The only OpenGL vs D3D benchmarks was GL vs D3D9 aka not a reflection on reality of games going forward
The few numbers the Cass Everitt/John McDonald presentations had, were with DX11 as reference. They had one or two DX11 paths, then a bunch of OpenGL paths.
I was specifically referring to the Valve OpenGL vs D3D9 presentation a while back when a lot of people got excited about OpenGL being faster by a couple of fps - probably should have called that out however so My Bad.
However to circle around to your point there was nothing surprising in the talk with regards to the D3D vs OpenGL numbers either; in fact if any graphics programmer WAS surprised by these numbers such that, for example, that map-discard was slower than persistent mapping, they should probably reconsider their knowledge base significantly.
And that's the best you can do now (on NV hardware, see previous comments about AMD and Intel) but, more importantly, this is as good as it gets. That's it. There is no more 'magic' which can be done. What you can submit on one thread is basically fixed going forward.

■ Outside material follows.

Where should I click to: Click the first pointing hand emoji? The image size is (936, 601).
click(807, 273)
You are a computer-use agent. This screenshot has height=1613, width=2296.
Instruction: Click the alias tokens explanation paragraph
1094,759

Which brings me to my D3D12/Mantle point; they have or are going to gain (at least) persistent mapping so suddenly that becomes just as fast. That leaves multi-draw indirect and it's ilk and I'd be surprised if that wasn't exposed to, but even if it isn't I doubt this is going to be a problem.
OpenGL is still late validating state, which is fine and great and if you remove interactions it gets you a long way, but it's still a cost every frame.
Mantle and D3D12's model allows for fixed state creation and validation cost ONCE for, if not all, then many many things, and also allows you to split the workload over threads.
So in a 4 core system, assuming reasonable scaling and a 'worst case' situation of D3D12/Mantle submission of scenes taking the same amount of time as OpenGL (which, given the presentation data I doubt but anyway...), a D3D12/Mantle app could summit draw calls somewhere in the region of 3.9x faster than an OpenGL app. Throw in more cores and that gaps widens.
Now, maybe they don't do any MORE work, so the scene complexity and GPU load is largely the same, but it does mean that the game can get back to doing other processing that much faster.
Even if core counts aren't increasing D3D12/Mantle should allow for somewhere in the region of a 3.9 to 11.n increase in scene submission rate depending on "various factors".
So while those AZDO numbers might look nice that's it.
Enjoy 'em.
You'll not get any more.
(And even then NV only, and outside of "certain hardware set" you'll need falls backs as things like DrawID don't work and maybe never will for certain hardware - which is why I'd like MultiDrawIndirect but, if the hardware can't do useful things with it, I won't be too upset with multi-thread command buffer building and just normal DrawIndirect calls.)